Stored items:

__________________________________________________

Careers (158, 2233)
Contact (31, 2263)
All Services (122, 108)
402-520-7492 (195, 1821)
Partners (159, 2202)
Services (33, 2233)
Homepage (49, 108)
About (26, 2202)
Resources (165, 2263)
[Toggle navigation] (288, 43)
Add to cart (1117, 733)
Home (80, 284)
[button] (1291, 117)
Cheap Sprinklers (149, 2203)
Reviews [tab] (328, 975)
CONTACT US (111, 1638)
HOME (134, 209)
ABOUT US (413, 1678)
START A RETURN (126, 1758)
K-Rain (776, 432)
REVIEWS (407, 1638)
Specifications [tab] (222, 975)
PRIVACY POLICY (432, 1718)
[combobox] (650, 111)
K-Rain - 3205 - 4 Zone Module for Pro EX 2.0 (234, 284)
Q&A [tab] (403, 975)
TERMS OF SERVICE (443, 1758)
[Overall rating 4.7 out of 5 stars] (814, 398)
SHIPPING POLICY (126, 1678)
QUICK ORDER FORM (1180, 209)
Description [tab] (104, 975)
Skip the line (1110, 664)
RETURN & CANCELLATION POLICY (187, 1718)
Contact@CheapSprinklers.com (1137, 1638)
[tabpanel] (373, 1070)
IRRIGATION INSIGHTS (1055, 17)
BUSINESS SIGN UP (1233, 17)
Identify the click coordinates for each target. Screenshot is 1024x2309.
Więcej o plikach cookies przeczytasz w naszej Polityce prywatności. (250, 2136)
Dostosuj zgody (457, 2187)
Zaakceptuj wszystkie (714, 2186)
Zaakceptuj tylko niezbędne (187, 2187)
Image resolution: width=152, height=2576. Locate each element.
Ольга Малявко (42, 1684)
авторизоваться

__________________________________________________

What you will do: Take every line from the data that includes the word "Rain".

Solved problem:
K-Rain (776, 432)
K-Rain - 3205 - 4 Zone Module for Pro EX 2.0 (234, 284)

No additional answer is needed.